Nicht nur Trumps Sicherheitsberater, auch sein zweiter Aussenminister Mike Pompeo, sein Vizepräsident Mike Pence oder seine Uno-Botschafterin Nikki Haley waren traditionelle Internationalisten und keine Isolationisten. Sie versuchten die «Instinkte» ihres impulsiven Präsidenten, so gut es ging, in durchdachte Bahnen zu lenken. Trumps Weltsicht sei in zwei Punkten problematisch, soll Pompeo zu McMaster gesagt haben: «Er unterschätzt den Wert von Allianzen, und er tendiert zur moralischen Gleichsetzung, wenn er die Bedrohung durch autoritäre Mächte diskutiert.»

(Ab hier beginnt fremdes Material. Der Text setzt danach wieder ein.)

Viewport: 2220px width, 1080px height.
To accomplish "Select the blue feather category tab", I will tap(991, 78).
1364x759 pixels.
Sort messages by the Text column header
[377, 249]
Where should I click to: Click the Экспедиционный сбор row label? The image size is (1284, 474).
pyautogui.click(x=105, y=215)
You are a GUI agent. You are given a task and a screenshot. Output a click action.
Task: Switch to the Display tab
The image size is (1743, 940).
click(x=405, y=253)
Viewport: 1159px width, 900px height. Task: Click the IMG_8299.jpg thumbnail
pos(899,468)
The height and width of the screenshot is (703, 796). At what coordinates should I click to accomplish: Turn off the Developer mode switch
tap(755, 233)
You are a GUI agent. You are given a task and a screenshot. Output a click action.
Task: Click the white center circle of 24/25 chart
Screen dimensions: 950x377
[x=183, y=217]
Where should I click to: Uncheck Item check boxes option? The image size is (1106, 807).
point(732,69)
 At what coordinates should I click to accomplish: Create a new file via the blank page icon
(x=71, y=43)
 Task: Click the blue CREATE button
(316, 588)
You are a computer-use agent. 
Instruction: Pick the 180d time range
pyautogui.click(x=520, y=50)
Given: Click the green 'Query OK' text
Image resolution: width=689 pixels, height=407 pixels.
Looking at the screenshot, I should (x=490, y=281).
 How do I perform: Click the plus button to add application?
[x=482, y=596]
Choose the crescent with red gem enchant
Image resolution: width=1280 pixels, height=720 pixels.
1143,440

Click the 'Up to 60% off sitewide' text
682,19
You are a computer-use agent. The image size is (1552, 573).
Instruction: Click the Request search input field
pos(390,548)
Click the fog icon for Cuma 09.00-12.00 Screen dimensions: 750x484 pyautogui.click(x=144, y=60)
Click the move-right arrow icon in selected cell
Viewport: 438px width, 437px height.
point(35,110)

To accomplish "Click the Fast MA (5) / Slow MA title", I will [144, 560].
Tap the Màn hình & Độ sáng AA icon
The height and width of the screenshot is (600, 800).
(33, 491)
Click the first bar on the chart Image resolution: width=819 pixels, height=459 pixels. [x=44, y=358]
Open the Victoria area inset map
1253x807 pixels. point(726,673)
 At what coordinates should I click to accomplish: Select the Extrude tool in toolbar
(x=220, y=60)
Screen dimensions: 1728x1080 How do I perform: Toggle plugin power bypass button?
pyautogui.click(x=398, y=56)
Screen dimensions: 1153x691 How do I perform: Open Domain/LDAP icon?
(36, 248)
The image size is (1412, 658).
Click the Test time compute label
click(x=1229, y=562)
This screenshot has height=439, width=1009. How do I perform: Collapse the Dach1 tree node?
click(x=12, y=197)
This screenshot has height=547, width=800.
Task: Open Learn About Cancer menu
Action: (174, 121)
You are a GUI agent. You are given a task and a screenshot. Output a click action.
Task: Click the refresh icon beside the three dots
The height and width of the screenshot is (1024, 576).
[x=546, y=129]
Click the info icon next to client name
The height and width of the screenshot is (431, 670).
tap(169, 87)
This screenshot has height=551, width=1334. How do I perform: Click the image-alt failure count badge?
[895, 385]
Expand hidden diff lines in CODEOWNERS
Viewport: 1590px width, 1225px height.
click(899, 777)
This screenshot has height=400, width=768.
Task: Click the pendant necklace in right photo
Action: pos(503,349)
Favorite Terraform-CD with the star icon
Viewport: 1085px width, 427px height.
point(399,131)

Vance sieht die USA als neutralen Vermittler

Wen Trump nach einem möglichen Wahlsieg in seine Regierung berufen wird, lässt sich bis jetzt schwer abschätzen. Klar ist indes, dass er mit J. D. Vance nun einen Vizepräsidenten und loyalen Vertrauten an seiner Seite hätte, der zu den frühen Kritikern der amerikanischen Unterstützung für Kiew gehörte. Im September skizzierte er einen lückenhaften Friedensplan. Laut diesem sollte Russland die Gebiete behalten, die es derzeit besetzt hat. Eine demilitarisierte und stark befestigte Zone entlang der derzeitigen Frontlinie soll die Waffenruhe garantieren. Wobei die Ukraine gleichzeitig auf einen Nato-Beitritt verzichtet. Wer die Demarkationslinie sichern soll, liess Vance indes offen. Zudem scheint er die Rolle der USA als neutralen Vermittler zu verstehen: «Die Ukraine, die Europäer und die Russen müssen herausfinden, wie eine friedliche Lösung aussehen soll.»

Ob Trump mit den von Vance geschilderten Details einverstanden ist, bleibt unklar. Es gibt auch ein Zitat von ihm, das etwas hoffnungsvoller stimmt. In einem Interview im Juli 2023 meinte Trump, er werde zu Putin sagen: «Wenn du nicht in ein Abkommen einwilligst, werden wir ihnen (den Ukrainern) viel mehr (Waffen) geben, als sie je bekamen.»

Für eine verlässliche Prognose ist Trump indes schlicht zu unberechenbar. McMaster beschreibt ihn als eine «konträre» Persönlichkeit. Als jemand, der aus Prinzip und Lust immer gerne das Gegenteil von dem tut und sagt, was von ihm erwartet und als angebracht gesehen wird.